Soul mating: Imogen Poots and Brett Goldstein.
Photo courtesy of Apple TV+.

One usually associates science-fiction with a dystopian future, but All of You offers us something different. London looks pretty much the same as it does today, with only the advertising a little more high-tech and the cars and mobile phones appearing a tad unusual. What doesn’t change over the millennia is the complexity of human relationships and this friendship story shows that in spite of the interference of technology, nothing has really changed. All of You has been the dream child of the writers William Bridges and Brett Goldstein for fifteen years as they tinkered with the material. It was worth the wait as the dialogue here is terrific and the twists and turns of the story’s temperature deftly stir-fried. Above all, though, it is the chemistry between Brett Goldstein and Imogen Potts as the soul mates Simon and Laura that keeps one glued to the screen.

Set marginally in the future, the film reveals a world that is not in a total mess, even if old-fashioned values such as accidental (romantic) relationships are a thing of the past (which they sort of already are). It would be nice if some day somebody came up with a futuristic drama that was not all doom and gloom but actually positive. Here, most couples are bonded through the alchemy of something alluded to as “the test,” a kind of AI dating app, but more official. Simon (Brett Goldstein) and Laura (Imogen Potts) have been best friends since uni and are still there for each other, basking in each other’s company and emotionally co-dependant.
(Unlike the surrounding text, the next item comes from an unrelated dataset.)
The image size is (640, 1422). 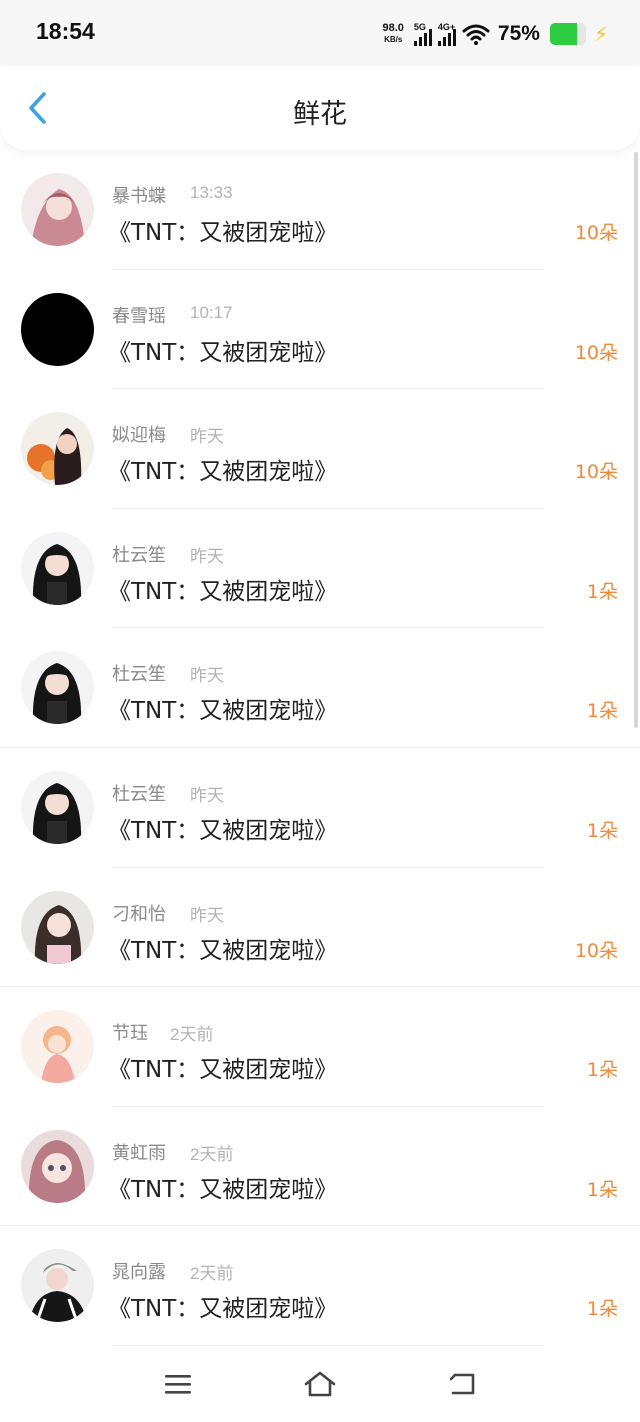 What do you see at coordinates (496, 34) in the screenshot?
I see `status-indicators: 98.0 KB/s 5G 4G+ 75% ⚡` at bounding box center [496, 34].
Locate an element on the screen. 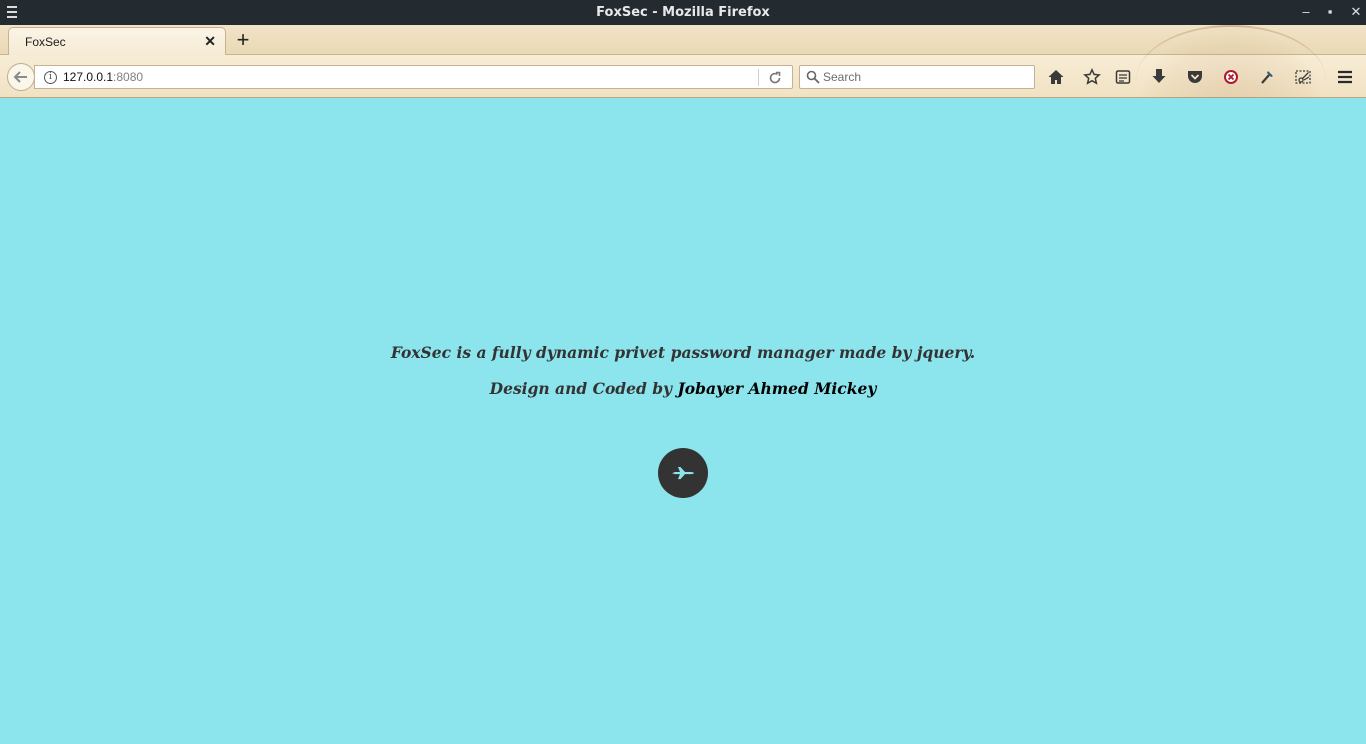  maximize-button: ▪ is located at coordinates (1330, 12).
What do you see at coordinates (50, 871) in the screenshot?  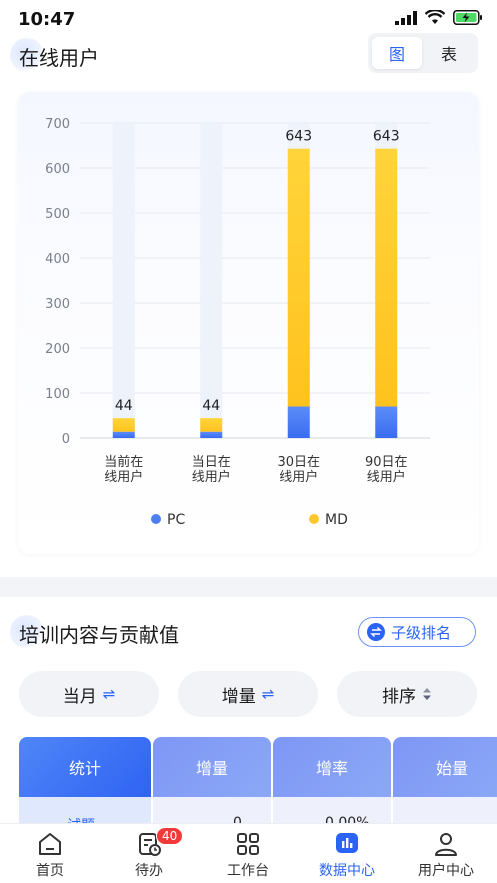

Simon’s greatest sacrifice for Laura is to pay for her to take “the test,” even though he doesn’t entirely believe in it himself. He reckons that once Mr Right walks into her life, their alliance will be severed forever. And so in strides Lukas (Steven Cree), a dashing man from Scotland who seems to be too good to be true…
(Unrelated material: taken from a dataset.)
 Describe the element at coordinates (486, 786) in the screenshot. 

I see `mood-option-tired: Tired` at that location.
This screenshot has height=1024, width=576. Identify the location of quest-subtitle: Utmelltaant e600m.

Had Goldstein and Poots not lit up the screen, this virtual two-hander would not have worked. And yet the actors navigate the unexpected fluctuations of the narrative with heartfelt plausibility, operating like batteries in a fibre optic wand. Their deepening dedication to each other pulls the viewer in, praying that whatever happens they can overcome their differences. Expanded from an episode in the TV series Soulmates (2020), directed by Goldstein and William Bridges, All of You has every reason to appear insubstantial, and it does keep the viewer’s emotional investment on a knife edge. But we care because we think we can see that Simon and Laura care; desperately. It would have been easy to make a dystopian thriller about the dangers surrounding a dating app, but Goldstein and Bridges have gone for something far more personal. In fact, this pointed, affecting comedy-drama is timeless.

JAMES CAMERON-WILSON

Cast
: Brett Goldstein, Imogen Potts, Steven Cree, Zawe Ashton, Jenna Coleman, Éva Magyar, Nadia Albina. 
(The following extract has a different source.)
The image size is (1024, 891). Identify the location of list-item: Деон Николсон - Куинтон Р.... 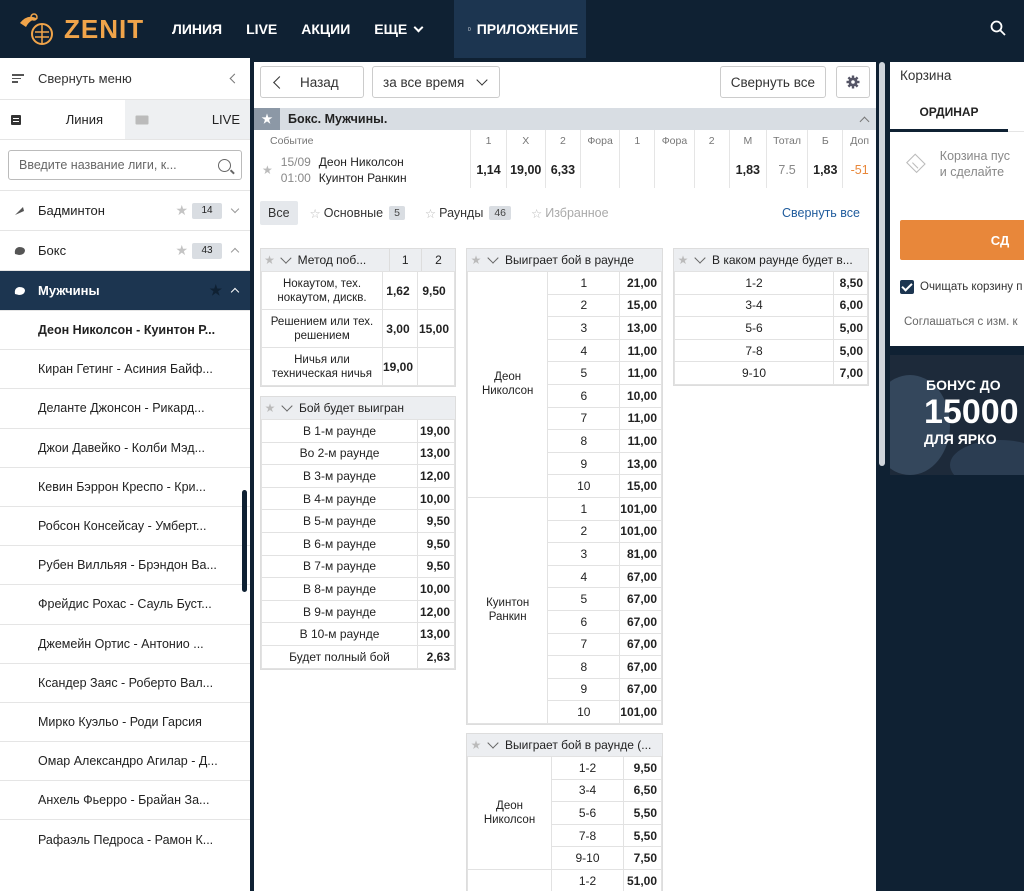
(125, 330).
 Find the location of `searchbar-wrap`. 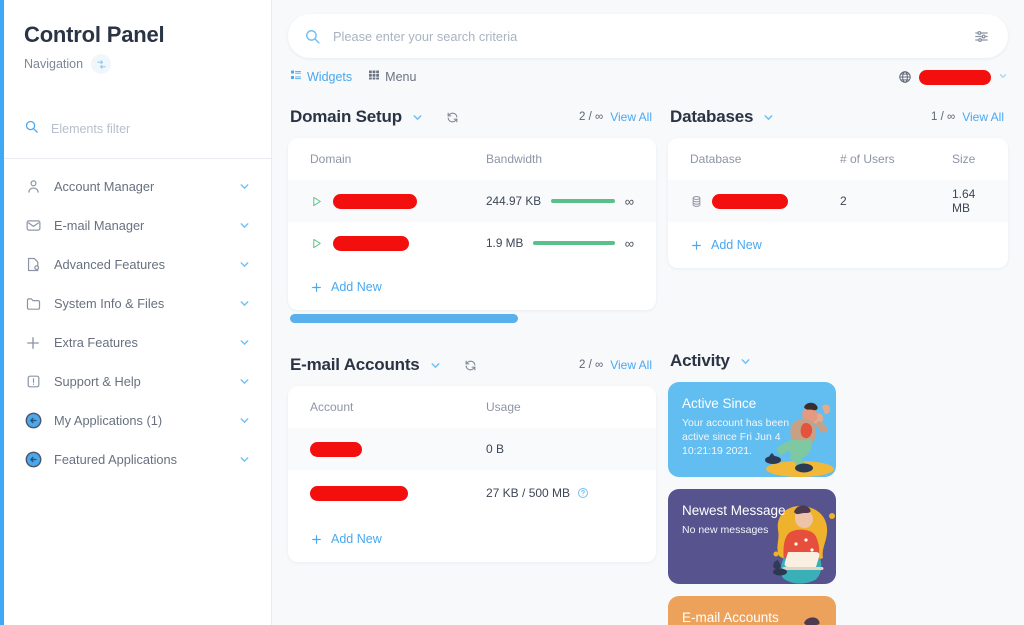

searchbar-wrap is located at coordinates (648, 29).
Dir William Bridges, Pro Aaron Ryder, Andrew Swett. William Bridges and Brett Goldstein, Screenplay William Bridges and Brett Goldstein, Ph Benoit Soler, Pro Des Luke Moran-Morris, Ed Victoria Boydell, Music Ian Hultquist and Sofia degli Alessandri, Costumes Nat Turner, Sound Luke Gentry. 

Republic Pictures/MRC/Ryder Picture Company-Apple TV+.
98 mins. UK/USA. 2024. UK and US Rel: 26 September 2025. Cert. 15.